Örnek: Boş yere feryat edip, gece gece olay çıkarma.
Örnek 2: Gönül insanı olmak, ateş ocağa düşünce feryat etmek değildir. Başkalarının ocağına ateş düştüğünde, hatta daha düşmeden feryat edebilmektir.
Örnek 3: Deprem sonrası, devletimiz feryat edenlere yardıma koştu.
Örnek 4: Feryat eden çiftçilerimizin de sesine kulak verin.
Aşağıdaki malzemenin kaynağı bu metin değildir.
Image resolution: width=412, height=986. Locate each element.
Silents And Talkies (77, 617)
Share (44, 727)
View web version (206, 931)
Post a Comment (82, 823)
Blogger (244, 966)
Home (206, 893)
Feryat ve figan göklere çıkmak deyiminin anlamı
Bağırıp çağırmak, bütün etrafı rahatsız edecek kadar çokça bağırıp çağırmak.
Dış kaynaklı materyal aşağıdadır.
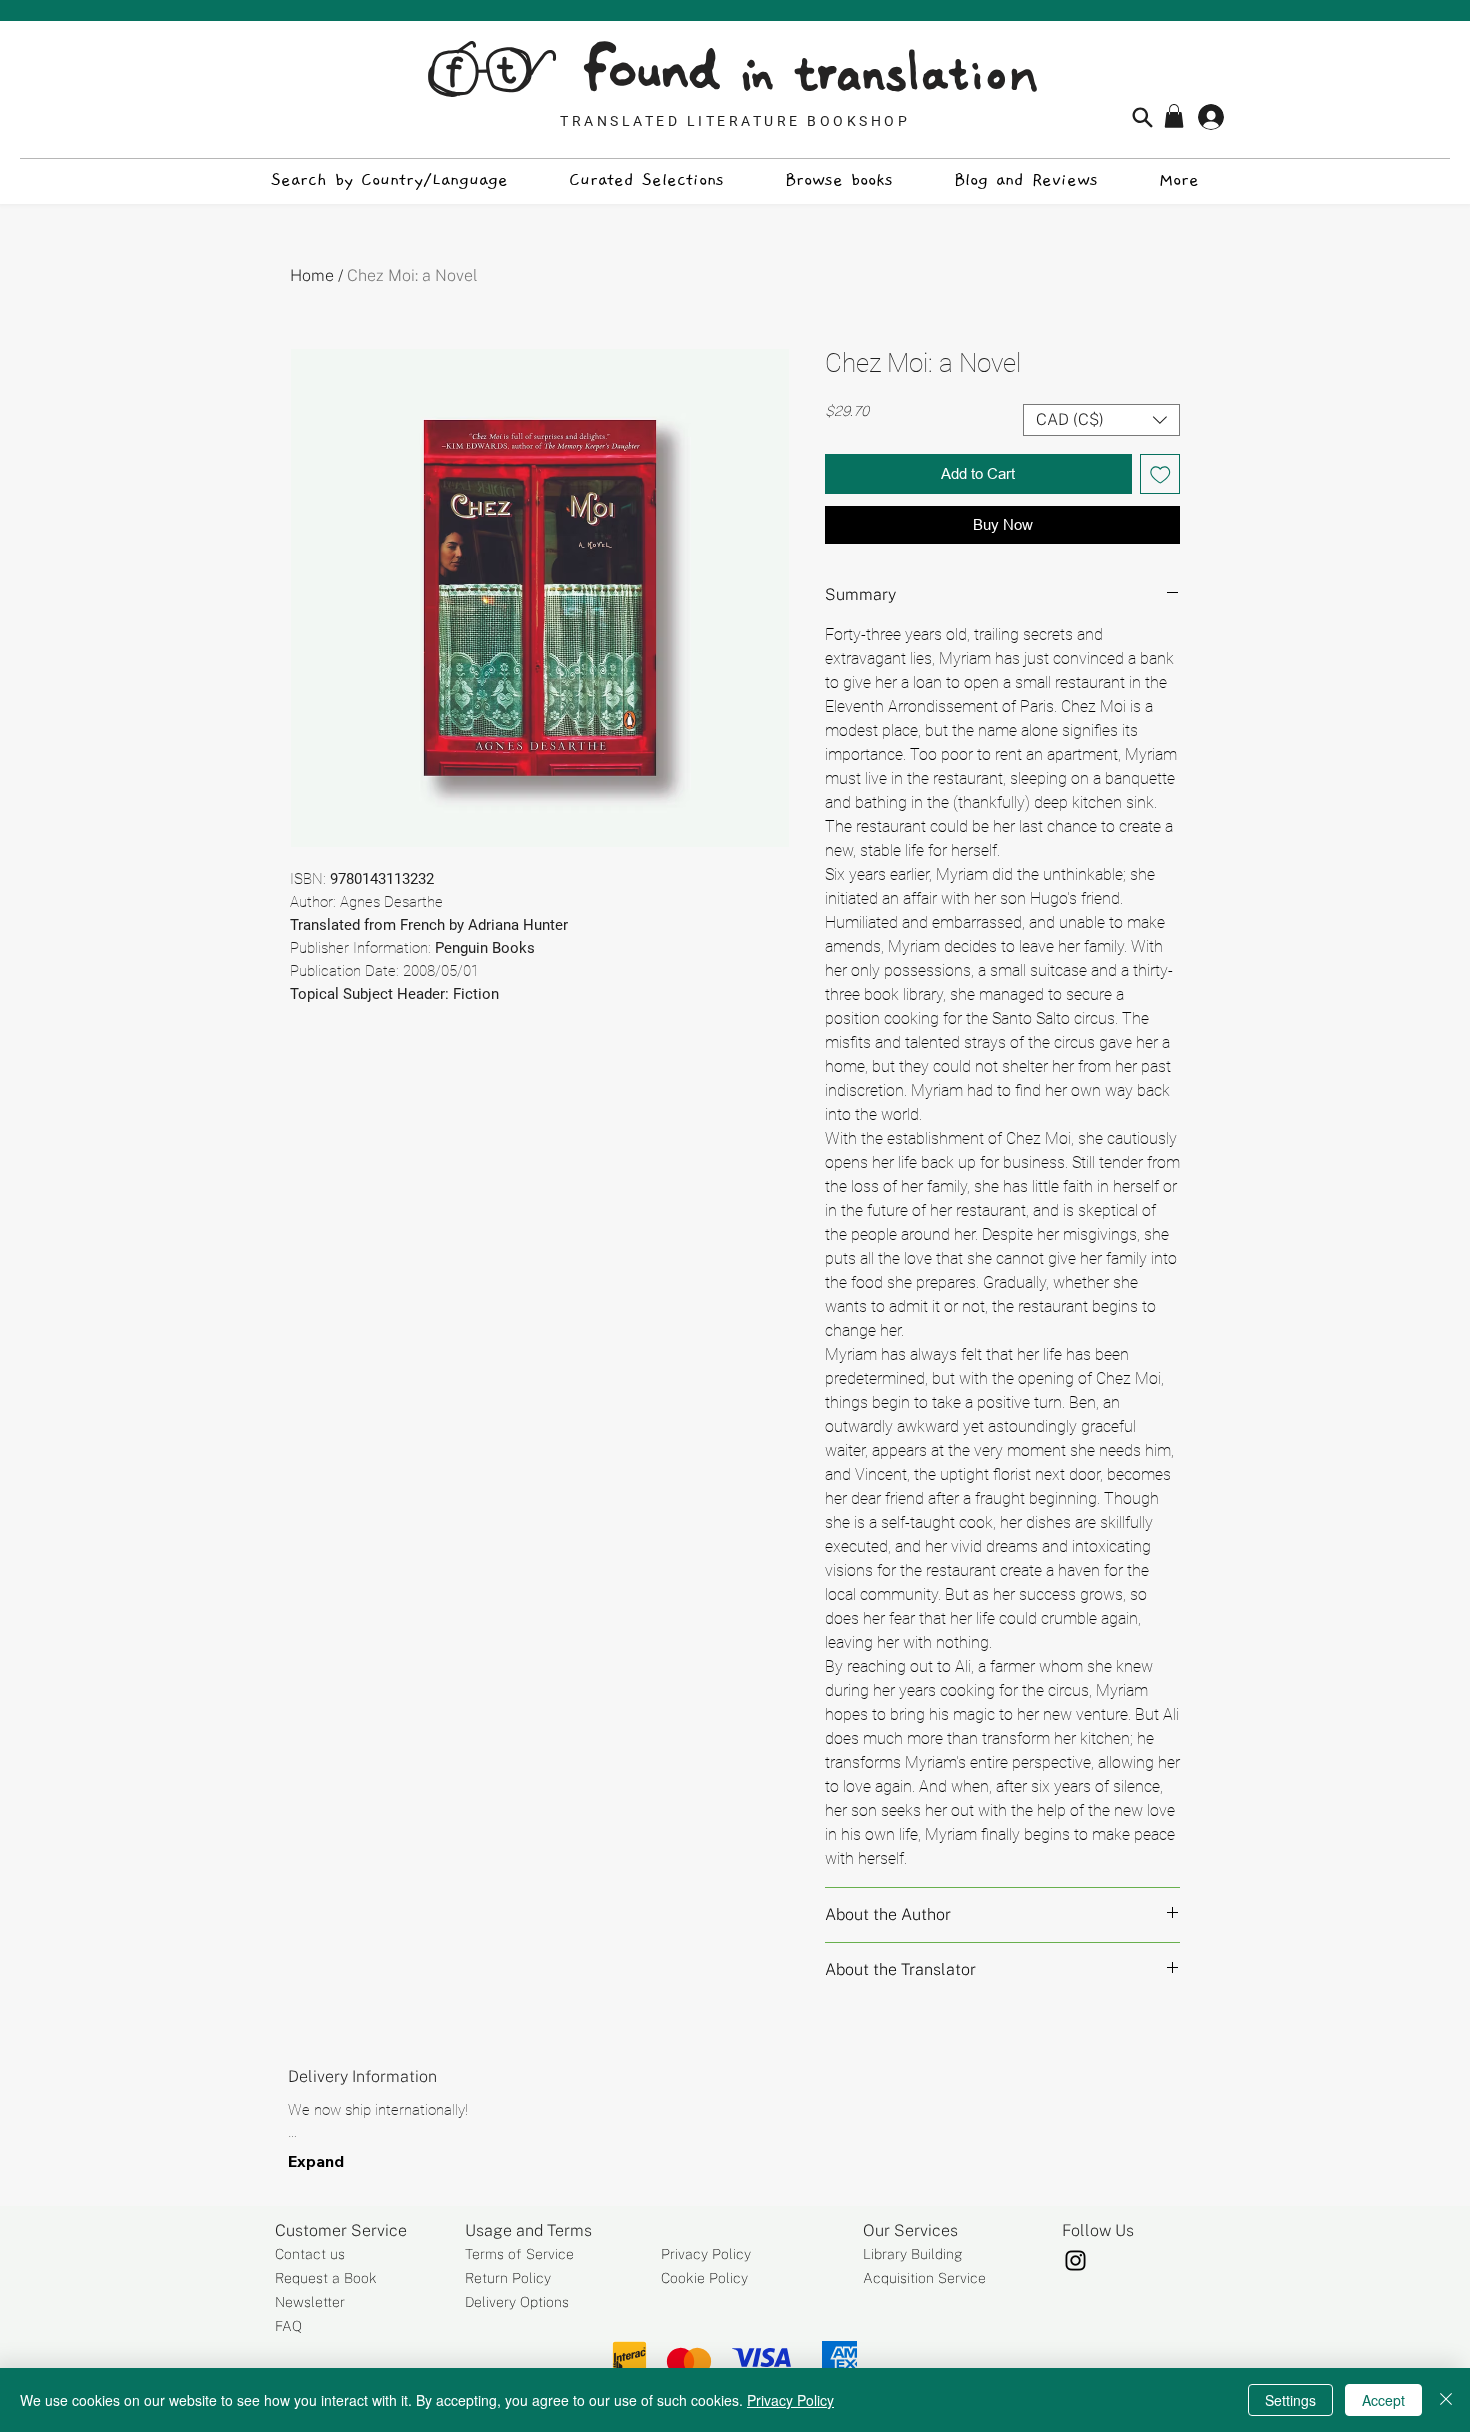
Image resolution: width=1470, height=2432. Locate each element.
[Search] (1142, 117)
Örnek: Gece üst komşuda feryat ve figan göklere çıktı.
Feryat koparmak deyiminin anlamı
Yüksek sesle bağırmak, haykırmak.
Örnek: Kadın pencereden feryat koparıp, çocuğunu yemeğe çağırıyordu.
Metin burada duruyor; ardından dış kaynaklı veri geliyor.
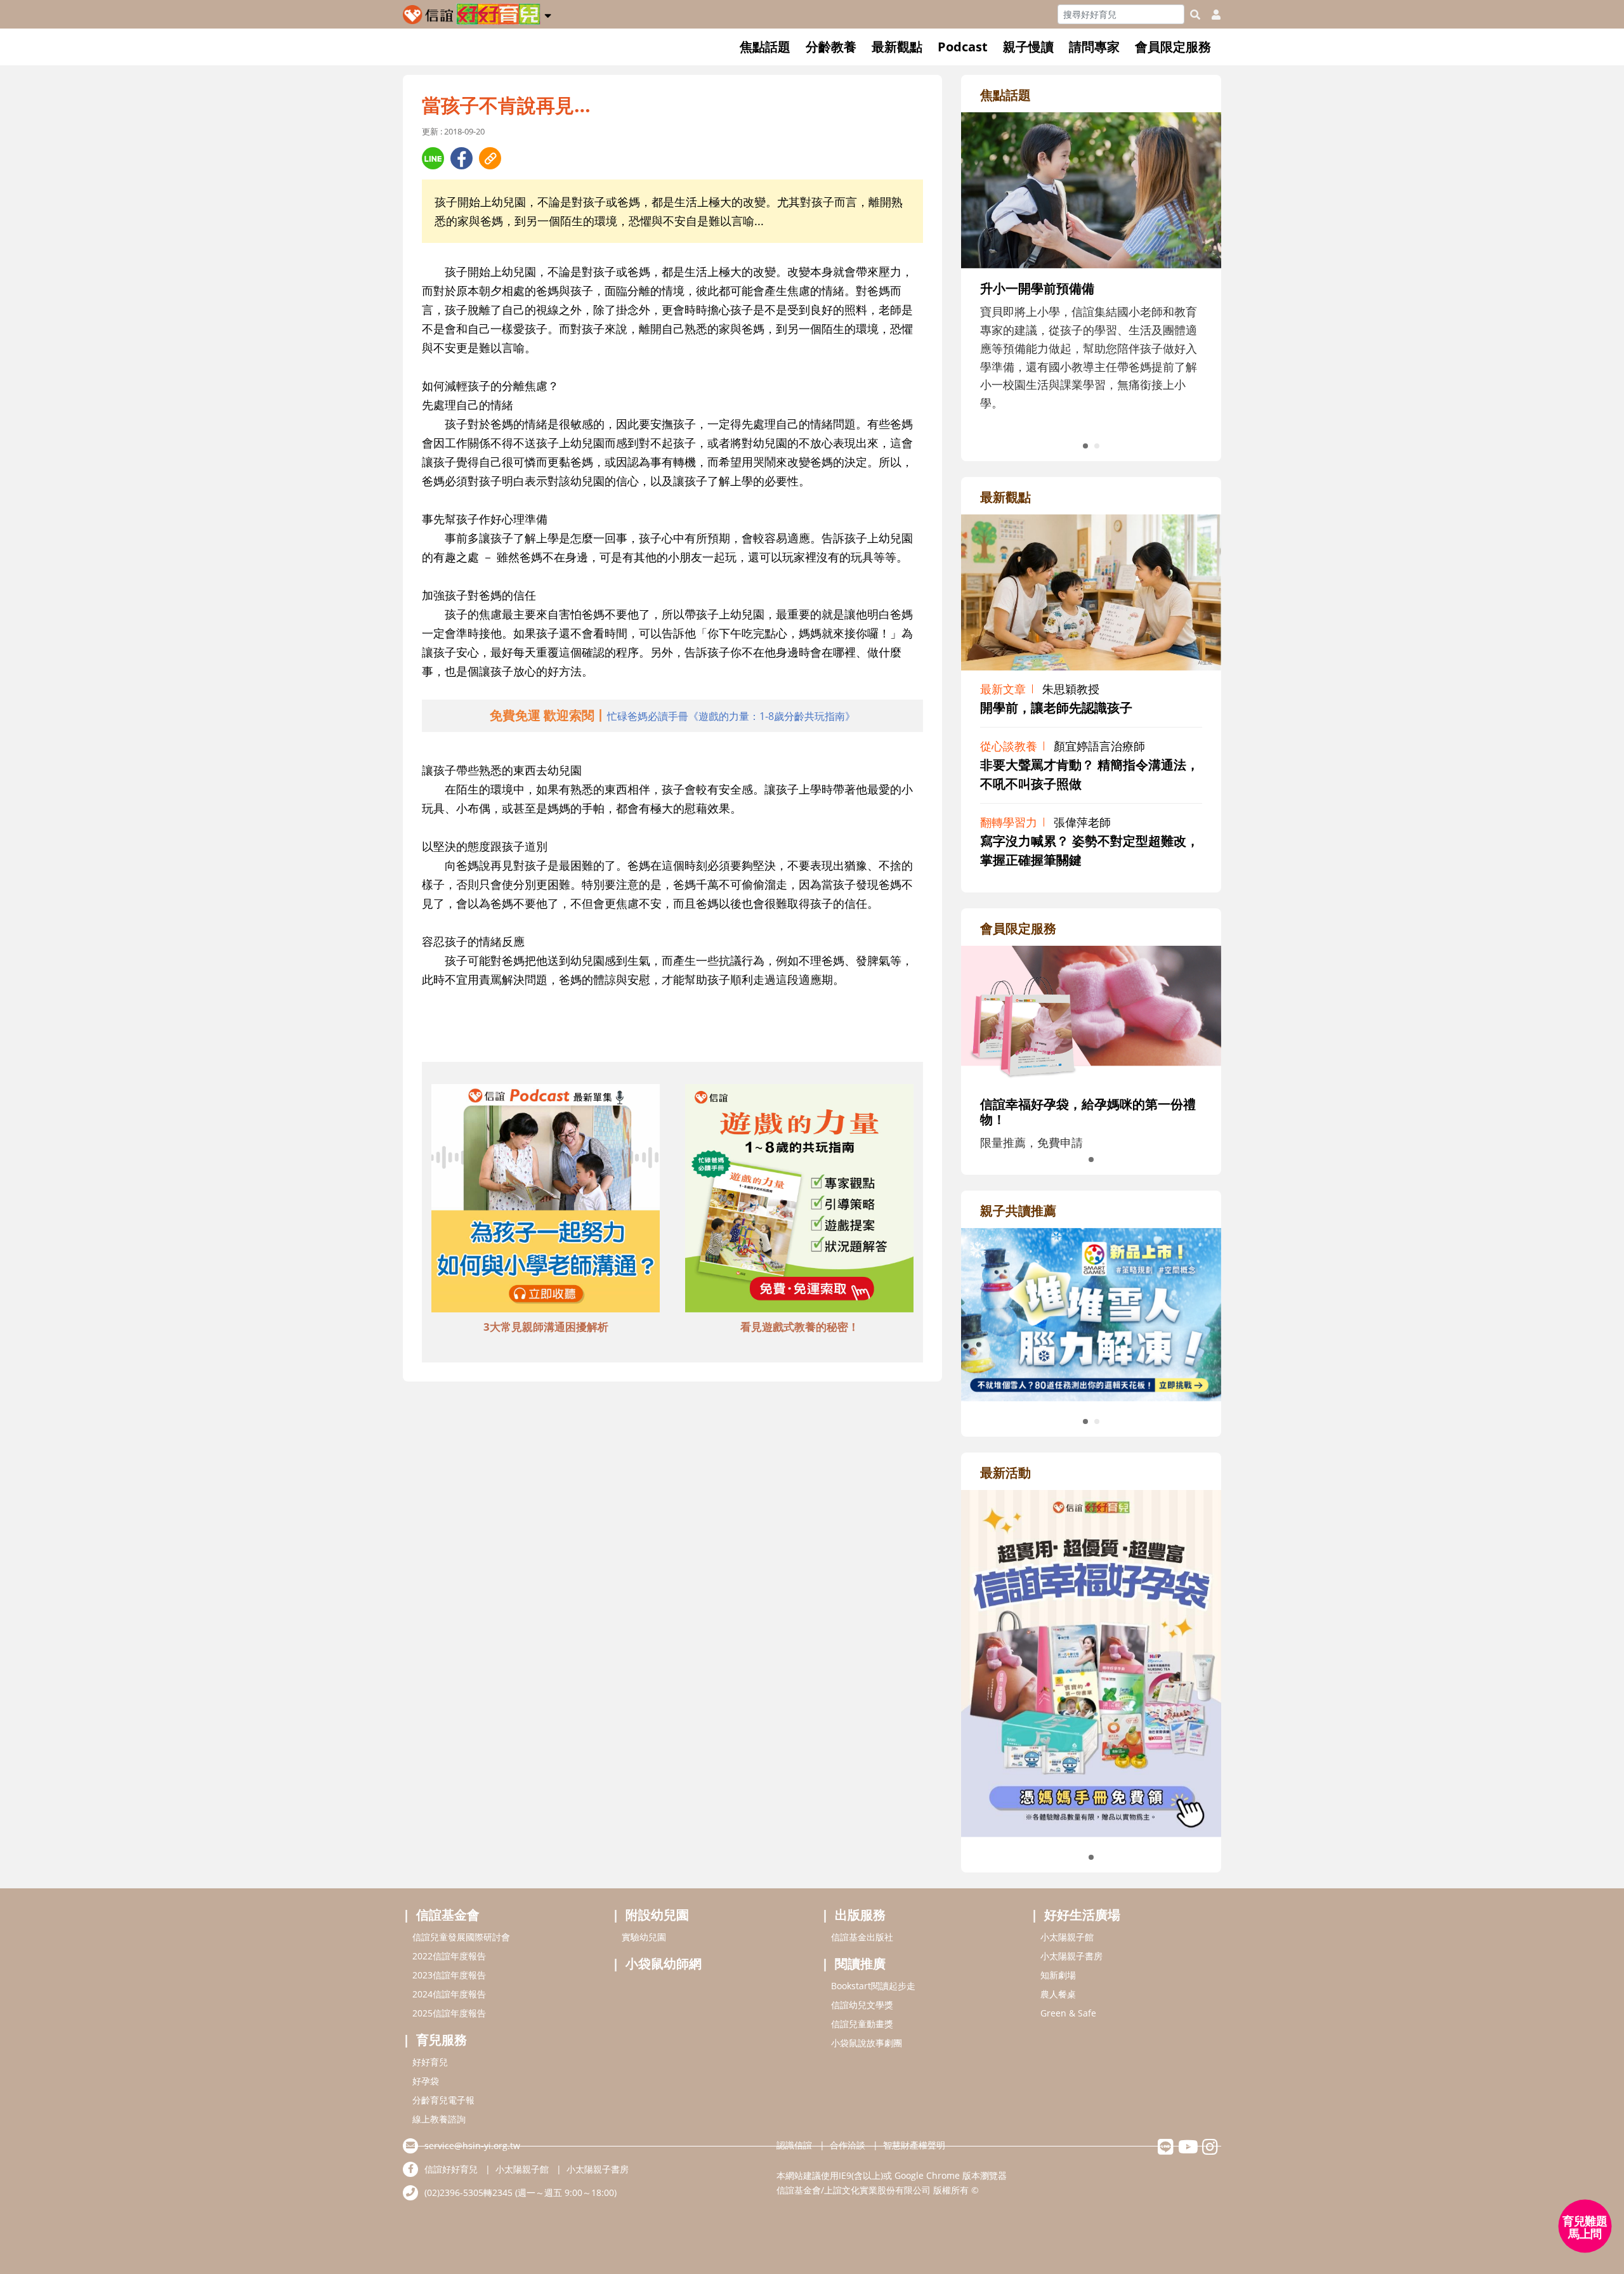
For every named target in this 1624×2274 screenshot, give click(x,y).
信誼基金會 (448, 1914)
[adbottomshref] (545, 1200)
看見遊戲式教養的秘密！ (799, 1326)
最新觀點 (897, 46)
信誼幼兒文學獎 (862, 2005)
Ağza tat, boğaza feryat deyiminin anlamı
Karın doyurmaya yetmeyen, miktarı pek az olan yiyecek.
Örnek: Ağza tat, boğaza feryat bir yudum çikolatasını yedik çok şükür.
Örnek 2: Bir şeyler yedik; ama ağza tat, boğaza feryat.
Örnek 3: Bedava olunca; ağza tat, boğaza feryat. Daha fazlasını parayla alacaksın.
Feryadı basmak deyiminin anlamı
Çığlık koparmak, yüksek sesle haykırmaya başlamak.
Örnek: Olay sonrası hastane koridorları, feryadı basan insanlarla doluydu.
Örnek 2: Annesi sütü geciktirince, bebecik feryadı bastı.